### SOURCE DATA:

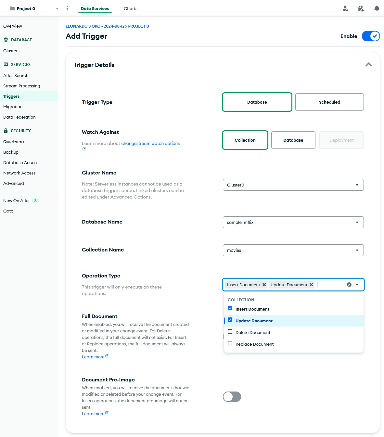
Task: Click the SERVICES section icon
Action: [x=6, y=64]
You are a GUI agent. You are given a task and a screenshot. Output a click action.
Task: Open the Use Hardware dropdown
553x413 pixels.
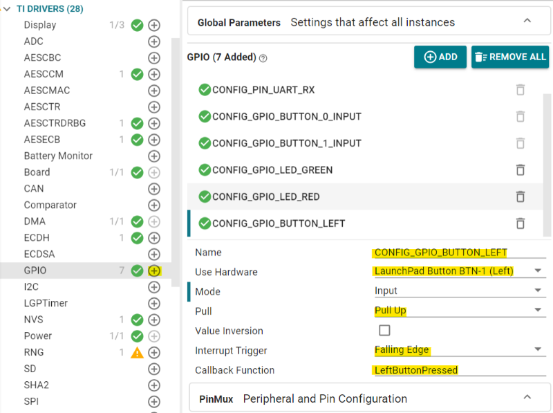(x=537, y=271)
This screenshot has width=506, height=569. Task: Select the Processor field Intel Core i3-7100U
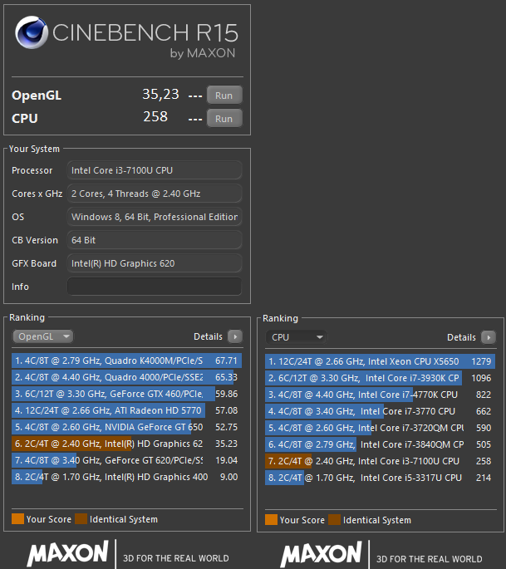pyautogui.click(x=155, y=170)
--
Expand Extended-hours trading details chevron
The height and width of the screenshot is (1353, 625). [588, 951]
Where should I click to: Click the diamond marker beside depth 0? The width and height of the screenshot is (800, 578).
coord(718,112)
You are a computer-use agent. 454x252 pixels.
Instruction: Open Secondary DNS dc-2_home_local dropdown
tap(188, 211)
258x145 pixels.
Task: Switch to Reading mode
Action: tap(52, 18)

### PROBLEM DETAILS:
Pull every line containing "agent" from the material above.

### YOUR SOLUTION:
You are a GUI agent. You are given a task and a screenshot. Output a click action.
You are a computer-use agent. 454x252 pixels.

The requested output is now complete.